Usurping the power of the jury deep in the Heart of Dixie

In 2010 Courtney Lockhart, a US Army veteran who served in Iraq, was convicted of the 2008 carjacking and murder of Auburn University student Lauren Burk. A jury, having heard testimony about his experience in Ramadi, Iraq - 64 members of his brigade were killed - unanimously recommended that the court sentence Mr. Lockhart to life in prison rather than death.

But Lee County Circuit Judge Jacob A. Walker III decided to disregard the jury's recommendation and he sentenced Mr. Lockhart to death in 2011.

Back in 2000, the US Supreme Court held that juries must make all decisions regarding sentencing in criminal cases - unless the defendant chose to go to the court for punishment. The Court was emphatic that this would apply in death penalty cases.

Today there are only three states in which judges are able to override jury-recommended sentences and in two of those states, Florida and Delaware, judges don't exercise that power. But in Alabama, judges still exercise their power to override jury-recommended sentences.

Mr. Lockhart took the issue up to Alabama's Court of Criminal Appeals where he lost. Now the issue is in front of the Alabama Supreme Court.

Per NPR...
In contrast, the practice of judicial override in Alabama is so widespread that it accounts for one-fifth of death row prisoners. Thirty such overrides took place in Alabama in the 1980s; there were 44 in the 1990s, and there have been 27 since 2000. The most recent statistics show more than 40 current death row inmates were sentenced by judicial override, contrary to the judgment of the jury. 
Part of what is at work in Alabama is political.

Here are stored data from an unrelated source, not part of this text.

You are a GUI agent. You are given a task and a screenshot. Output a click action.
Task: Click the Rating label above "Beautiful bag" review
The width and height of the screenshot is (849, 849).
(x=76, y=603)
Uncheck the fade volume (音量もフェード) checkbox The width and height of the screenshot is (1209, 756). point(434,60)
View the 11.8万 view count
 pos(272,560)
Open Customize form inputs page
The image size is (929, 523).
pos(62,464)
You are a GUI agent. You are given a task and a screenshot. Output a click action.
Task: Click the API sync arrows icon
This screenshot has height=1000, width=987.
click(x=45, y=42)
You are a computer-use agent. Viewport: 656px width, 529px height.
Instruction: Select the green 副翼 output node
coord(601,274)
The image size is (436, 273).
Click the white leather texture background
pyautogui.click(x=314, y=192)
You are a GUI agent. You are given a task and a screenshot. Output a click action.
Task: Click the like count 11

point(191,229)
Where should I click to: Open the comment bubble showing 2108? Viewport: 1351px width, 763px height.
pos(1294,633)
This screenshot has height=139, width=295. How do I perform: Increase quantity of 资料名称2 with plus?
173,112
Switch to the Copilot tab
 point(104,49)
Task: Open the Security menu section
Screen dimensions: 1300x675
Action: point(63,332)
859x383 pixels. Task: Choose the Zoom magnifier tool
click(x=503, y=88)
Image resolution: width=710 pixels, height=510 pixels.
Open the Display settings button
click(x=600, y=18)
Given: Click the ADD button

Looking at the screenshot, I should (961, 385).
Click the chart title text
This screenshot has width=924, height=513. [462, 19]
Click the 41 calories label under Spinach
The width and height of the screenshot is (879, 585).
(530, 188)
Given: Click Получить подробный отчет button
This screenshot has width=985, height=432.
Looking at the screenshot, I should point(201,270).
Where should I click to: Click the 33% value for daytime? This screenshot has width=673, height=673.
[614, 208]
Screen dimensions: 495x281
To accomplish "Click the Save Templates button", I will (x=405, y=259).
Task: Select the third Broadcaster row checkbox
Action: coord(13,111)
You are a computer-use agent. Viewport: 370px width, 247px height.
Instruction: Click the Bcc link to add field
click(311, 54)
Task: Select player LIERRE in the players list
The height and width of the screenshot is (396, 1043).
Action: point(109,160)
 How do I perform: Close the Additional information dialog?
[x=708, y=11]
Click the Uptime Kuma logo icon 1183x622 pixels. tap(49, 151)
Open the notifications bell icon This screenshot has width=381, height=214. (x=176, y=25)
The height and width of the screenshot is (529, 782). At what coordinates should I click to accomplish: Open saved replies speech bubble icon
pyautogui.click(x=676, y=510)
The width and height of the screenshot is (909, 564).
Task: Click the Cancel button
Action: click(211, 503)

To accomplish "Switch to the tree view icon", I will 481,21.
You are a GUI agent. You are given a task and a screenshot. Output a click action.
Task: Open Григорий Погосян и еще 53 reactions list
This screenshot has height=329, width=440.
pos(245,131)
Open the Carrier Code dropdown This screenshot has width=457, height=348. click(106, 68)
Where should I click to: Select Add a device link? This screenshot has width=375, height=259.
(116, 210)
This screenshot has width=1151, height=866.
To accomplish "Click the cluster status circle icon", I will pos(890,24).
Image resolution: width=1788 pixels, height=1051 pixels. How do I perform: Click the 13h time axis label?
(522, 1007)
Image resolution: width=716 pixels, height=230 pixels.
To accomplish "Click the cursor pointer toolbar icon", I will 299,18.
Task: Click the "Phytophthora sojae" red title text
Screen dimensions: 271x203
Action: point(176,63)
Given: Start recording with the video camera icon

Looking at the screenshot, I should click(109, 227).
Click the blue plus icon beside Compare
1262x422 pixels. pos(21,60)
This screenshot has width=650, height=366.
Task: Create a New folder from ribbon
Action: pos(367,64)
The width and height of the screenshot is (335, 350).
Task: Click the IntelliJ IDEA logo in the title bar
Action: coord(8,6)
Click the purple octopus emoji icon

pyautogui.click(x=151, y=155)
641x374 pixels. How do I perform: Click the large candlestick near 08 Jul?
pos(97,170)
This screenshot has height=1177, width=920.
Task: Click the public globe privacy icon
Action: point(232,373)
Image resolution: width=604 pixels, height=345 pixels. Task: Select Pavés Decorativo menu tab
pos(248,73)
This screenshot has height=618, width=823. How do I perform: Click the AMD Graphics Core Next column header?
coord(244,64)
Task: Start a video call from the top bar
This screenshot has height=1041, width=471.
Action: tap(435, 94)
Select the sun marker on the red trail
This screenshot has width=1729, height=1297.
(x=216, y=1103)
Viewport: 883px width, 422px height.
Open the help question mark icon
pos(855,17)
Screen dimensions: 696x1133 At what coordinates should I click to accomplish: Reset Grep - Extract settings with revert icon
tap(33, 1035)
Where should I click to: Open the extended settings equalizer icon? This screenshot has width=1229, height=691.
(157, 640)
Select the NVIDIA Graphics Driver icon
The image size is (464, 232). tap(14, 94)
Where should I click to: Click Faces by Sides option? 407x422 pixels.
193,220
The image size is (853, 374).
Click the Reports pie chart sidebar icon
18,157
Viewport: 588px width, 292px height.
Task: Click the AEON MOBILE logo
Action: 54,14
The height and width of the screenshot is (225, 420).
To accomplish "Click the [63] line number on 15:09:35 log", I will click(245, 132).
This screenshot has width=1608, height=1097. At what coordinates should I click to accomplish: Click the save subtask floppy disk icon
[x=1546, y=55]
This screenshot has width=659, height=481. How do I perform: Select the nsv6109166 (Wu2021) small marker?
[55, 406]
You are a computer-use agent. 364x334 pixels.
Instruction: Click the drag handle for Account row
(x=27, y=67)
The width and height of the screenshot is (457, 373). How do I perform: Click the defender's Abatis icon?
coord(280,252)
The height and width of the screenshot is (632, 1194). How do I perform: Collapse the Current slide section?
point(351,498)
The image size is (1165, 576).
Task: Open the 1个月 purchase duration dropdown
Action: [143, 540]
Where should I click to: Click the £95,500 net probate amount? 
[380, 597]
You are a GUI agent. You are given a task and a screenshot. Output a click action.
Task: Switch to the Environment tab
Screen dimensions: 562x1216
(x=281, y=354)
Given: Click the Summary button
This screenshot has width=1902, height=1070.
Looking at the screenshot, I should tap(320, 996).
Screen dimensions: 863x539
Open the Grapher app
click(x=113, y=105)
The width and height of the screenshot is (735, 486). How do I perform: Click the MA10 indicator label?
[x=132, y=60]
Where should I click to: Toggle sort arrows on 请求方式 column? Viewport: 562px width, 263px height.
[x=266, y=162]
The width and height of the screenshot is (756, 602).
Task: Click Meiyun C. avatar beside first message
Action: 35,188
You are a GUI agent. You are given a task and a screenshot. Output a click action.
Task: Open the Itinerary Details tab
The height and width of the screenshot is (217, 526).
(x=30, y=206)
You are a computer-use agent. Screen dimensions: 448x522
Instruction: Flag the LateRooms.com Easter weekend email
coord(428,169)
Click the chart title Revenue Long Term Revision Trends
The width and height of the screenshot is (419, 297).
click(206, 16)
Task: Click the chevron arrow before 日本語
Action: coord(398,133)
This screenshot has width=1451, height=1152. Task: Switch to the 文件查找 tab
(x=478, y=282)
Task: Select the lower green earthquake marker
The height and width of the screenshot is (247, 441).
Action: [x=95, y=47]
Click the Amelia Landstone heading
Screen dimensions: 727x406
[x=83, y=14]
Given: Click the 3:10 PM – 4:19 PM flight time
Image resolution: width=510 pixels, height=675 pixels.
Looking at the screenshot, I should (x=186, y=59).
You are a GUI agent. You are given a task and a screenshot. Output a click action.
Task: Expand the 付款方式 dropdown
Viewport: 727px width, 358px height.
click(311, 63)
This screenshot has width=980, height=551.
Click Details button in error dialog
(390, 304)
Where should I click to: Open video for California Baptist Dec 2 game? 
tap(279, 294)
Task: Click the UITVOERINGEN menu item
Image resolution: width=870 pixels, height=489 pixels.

The Equal Justice Initiative asserts that "the proportion of death sentences imposed by override often is elevated in election years." For instance, while judicial overrides accounted for 7 percent of death sentences in the nonelection year of 1997, in the election year of 2008, they accounted for 30 percent. And a number of elected judges have featured their death penalty records in campaign commercials.
The result of allowing one person to ignore the recommendation of the jury is that, in some years, there are more death sentences handed down in Alabama than in Texas.

Permitting a judge to ignore the recommendation of a jury is the equivalent of taking away a criminal defendant's right to have a jury decide his sentence. A jury is supposed to be the voice of the community and when the jury makes the decision to recommend life instead of death, that jury is voicing the opinion of the community.

Allowing one person to veto that decision means that the death penalty in Alabama is handed down in an arbitrary and capricious manner. It shouldn't be surprising to know that Mr. Lockhart is black and that Ms. Burk was white. But then I'm certain that played no factor in Judge Walker's decision.

I wonder how many times this issue arises when the defendant is black and the victim is white. I'm fairly certain that it's no coincidence.

I suspect that the Alabama Supreme Court will do its part and affirm the decision since, after all, the law says he can do it, and that this matter will find itself in front of the US Supreme Court at some point. That should put an end to the practice once and for all.

But how many others will have to suffer the same fate until someone does the right thing and take the power to decide life and death out of the judge's hand in Alabama? The right to a jury trial means nothing if the judge can usurp the jury's power to determine punishment in a death penalty case.